INDIANAPOLIS -- Indiana Republican state Senators voted Tuesday to advance a ban on all gender-affirming care for those under 18, the latest in this year's movement by conservative states aiming to limit the rights of transgender youth.
The bill passed the Senate 36-12, sending it to the House despite last week's contentious committee hearing that primarily featured testimony from vocal opponents. Witnesses said the types of care the bill would ban, such as hormone therapy and puberty blockers, is vital and often life-saving for trans kids.
"I'm not afraid to be who I really am anymore," Damian Ryan, a 17-year-old trans teenager from Fishers, Indiana, said that day.
Proponents of the legislation, however, have voiced concerns about the number of gender-transition surgeries, which the bill would also ban, taking place in the state. The only Indiana hospital that performs such procedures told senators that doctors typically do not refer minors for those surgeries.
With respect to hormone therapy, Republicans who favor the bill have cited concerns that the treatments are irreversible, an idea medical providers have challenged.

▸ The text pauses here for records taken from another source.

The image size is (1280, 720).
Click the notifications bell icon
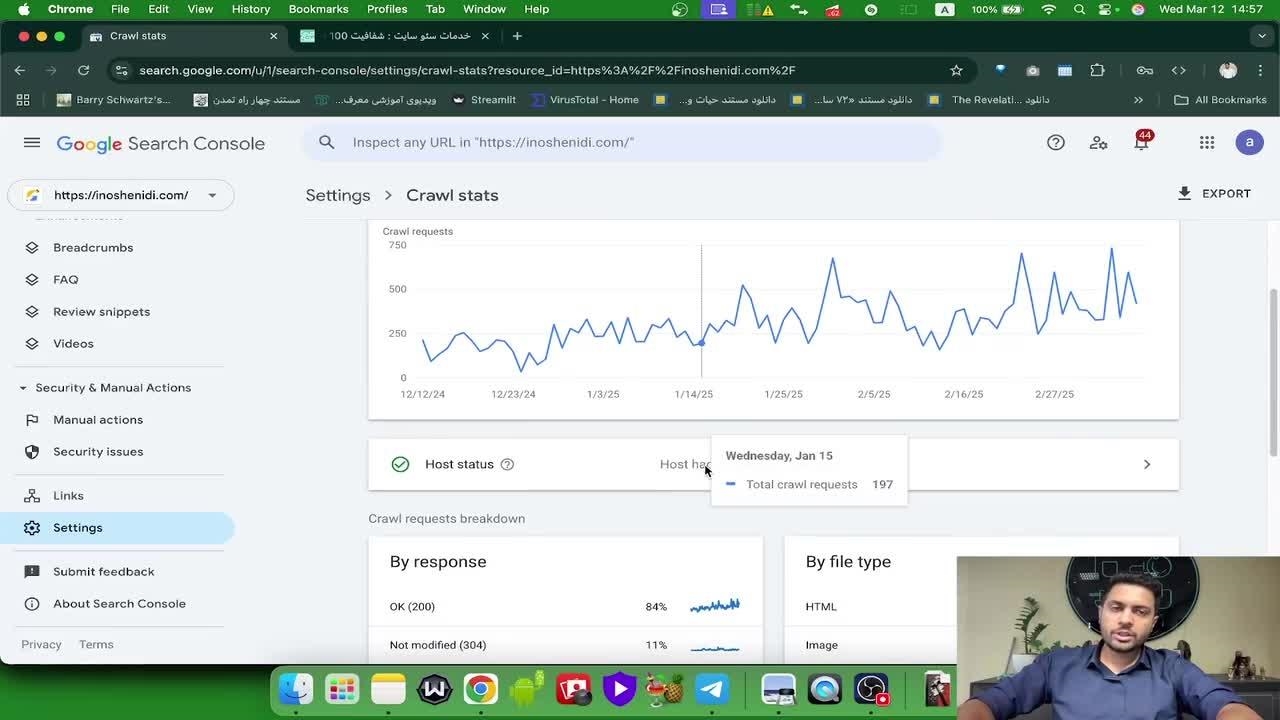click(1141, 143)
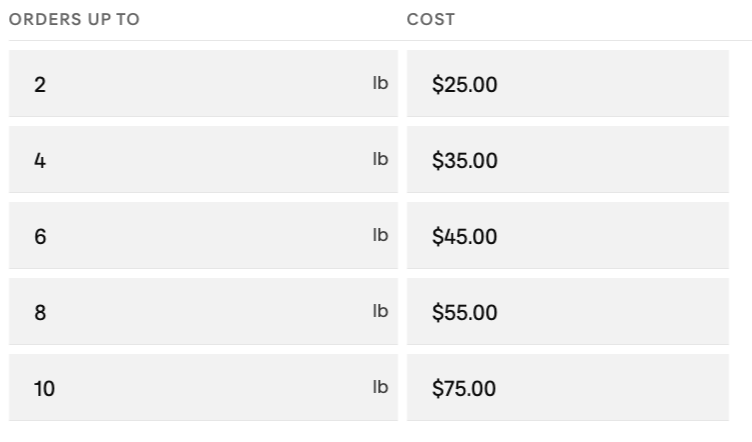Edit the 8 lb weight limit field

[x=203, y=312]
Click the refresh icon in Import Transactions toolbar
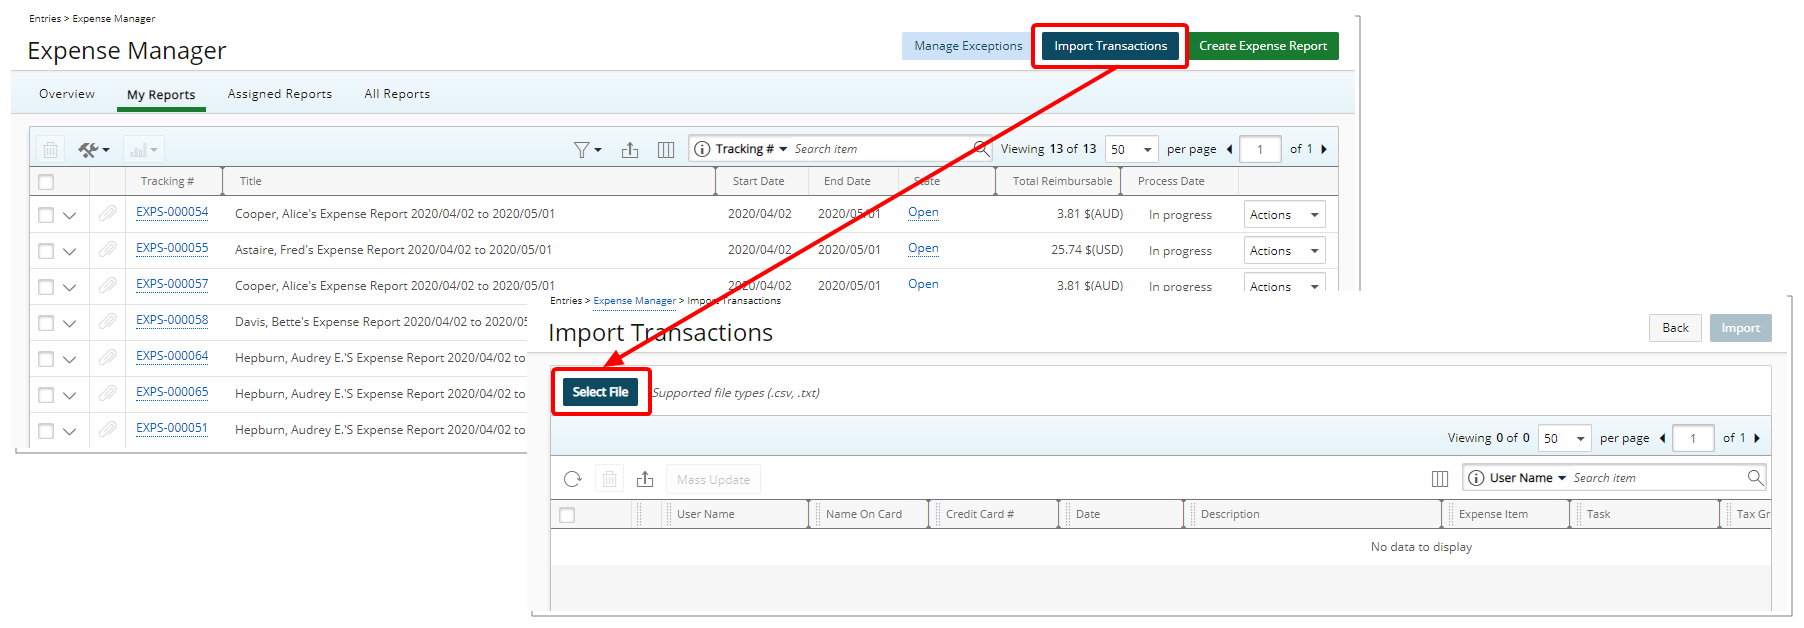 [573, 479]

"A child cannot understand the weight and permanency of these decisions," said the bill's author, Republican Sen. Tyler Johnson, an emergency medicine physician from Leo-Cedarville, Indiana. "Given the pressures put on parents, the irreversible nature of these procedures and the unknown long-term effects, there's no such thing as true informed consent."
GOP Senate President Pro Tem Rodric Bray called the banned treatments "uncertain, unproven, and life-altering."
"When it comes to either surgery or treatment by hormones or other things like that, I think you're better off waiting until they get to be 18 and be able to make that determination themselves," Bray told reporters Tuesday after the vote.
Senators advanced the proposed ban to the House on the last day they could have voted on it this session.
Nationally, state lawmakers are approving extensive measures against LGBTQ individuals this year, from bills targeting trans athletes and drag performers to ones limiting gender-affirming care. Indiana's legislative session has been largely defined by LGBTQ issues, especially those affecting schools and young people.
Earlier Tuesday, Republican Mississippi Gov. Tate Reeves signed a bill to ban gender-affirming care in the state. Utah's Republican governor also signed a ban on such care in January, while judges have temporarily blocked similar laws in Arkansas and Alabama.
Overall, state lawmakers in the U.S. have introduced at least 150 bills affecting transgender people this year -- the most ever, according to the Human Rights Campaign.
"I would argue that we're bullying children," Indiana Democratic Sen. Shelli Yoder said Tuesday. "A group of adult legislators are targeting kids because of who they are."
Trans students in K-12 schools have also been a focus point for Indiana legislators this session. Last week they approved a bill that would require public school teachers to tell parents about students' social transitions and pronoun changes.
Some worry that the House proposal, which the Senate could take up, would erode student-teacher trust and force children to come out to their parents prematurely.
Indiana state lawmakers also pushed ahead a separate bill on Tuesday that would remove a legal defense for public school libraries when educators are accused of distributing texts harmful to students. Critics have said it could lead to banning books that explore racism or LGBTQ issues.
The bill's author, Republican Sen. Jim Tomes, said parents brought several inappropriate books to his attention -- among them "Gender Queer: A Memoir" by Maia Kobabe, a coming-of-age story about gender and sexuality, which was among the most targeted books in 2022, according to the American Library Association.
"I dearly hope that there's no one in this room that would have some fuzziness about those books," Tomes said during Tuesday's debate.
Democrat Sen. Andrea Hunley expressed concern about distilling books down to their "obscene" parts and preventing school staff from arguing that the texts have "educational" value.
"I'm worried that underneath what we currently have here in this legislation, that a teacher could be prosecuted for that," she said.